Jin’s recipes were all based on this formula for healthy human food: whole grains, vegetables, sea vegetables, and other delcious plant-based ingredients.
Jin is a big fan of miso like we are, and says ‘a cup of miso a day keeps the doctor away.’ His secret for miso each day is one of the coolest new cooking tricks I’ve learned in years. Blending together miso, dried daikon, dried scallions, and wakame to make an instant miso soup. This miso can be stored for months in the fridge so that any time you want a quick cup of miso it’s available. He says this is his secret travel trip, since all you need is hot water to make a quick meal or snack.
Here are his tips for making the best miso soup:
- Use a high-quality organic miso that has been aged 2 years.
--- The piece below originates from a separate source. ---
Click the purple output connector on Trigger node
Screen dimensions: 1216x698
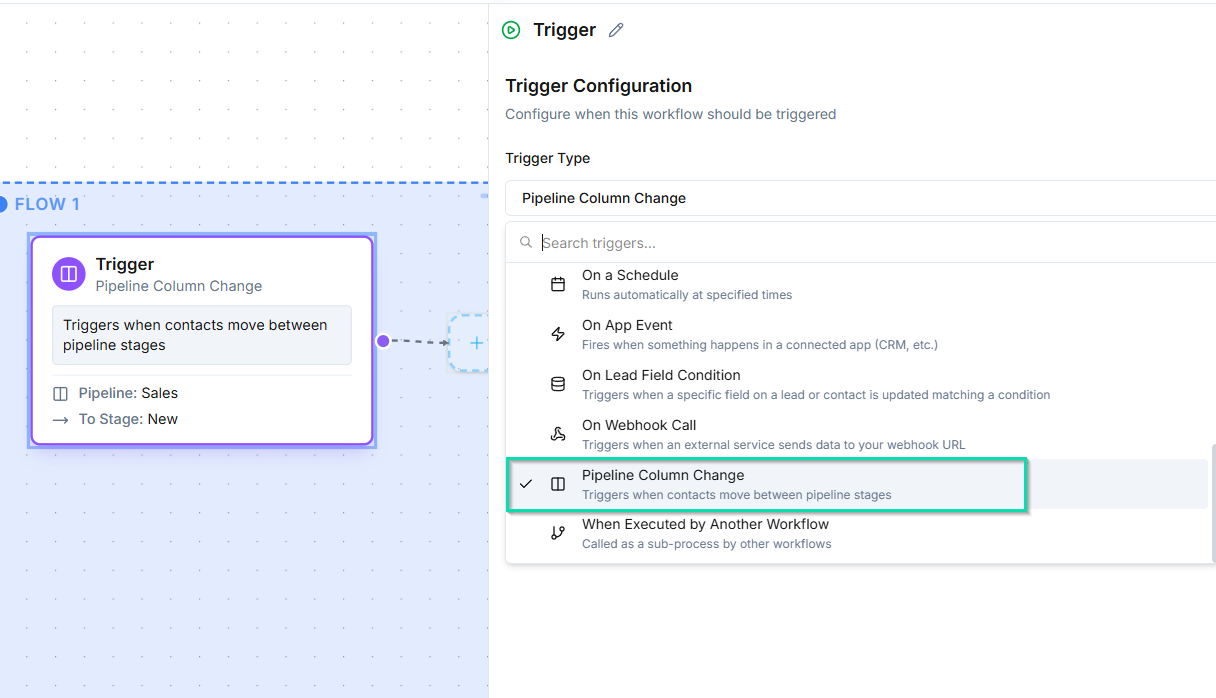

- Make a large batch and let this mixture sit in the fridge.
- Use any dried ingredient that can be hydrated quickly such as green onions, wakame seaweed, and daikon.
- Scoop a tablespoon of miso mixture into a small piece of plastic wrap for an on-the-go instant miso!
Jin also introduced the class to tempeh, which is another favorite ingredient of mine, and yet not as common outside of health circles. Tempeh is a fermented soybean cake that is tofu’s sexier cousin. Here are Jin’s Tempeh Tips:
- Tempeh is traditionally a soy product, but many brands carried in the U.S. use wheat. The brand we used in class was Light Life Organic tempeh and can be found at Whole Foods. It contained a mixture of soy and brown rice.
- Get creative with the veggies you use to top this dish! We used celery, carrots, and onions, but you can also use cucumber, radishes, and more. Just remember to massage the veggies with a pinch of sea salt beforehand.
- Brown rice syrup in this recipe can be used as a substitute for sweeteners like sugar and agave! We like to use it as a sweetener for large batches of granola.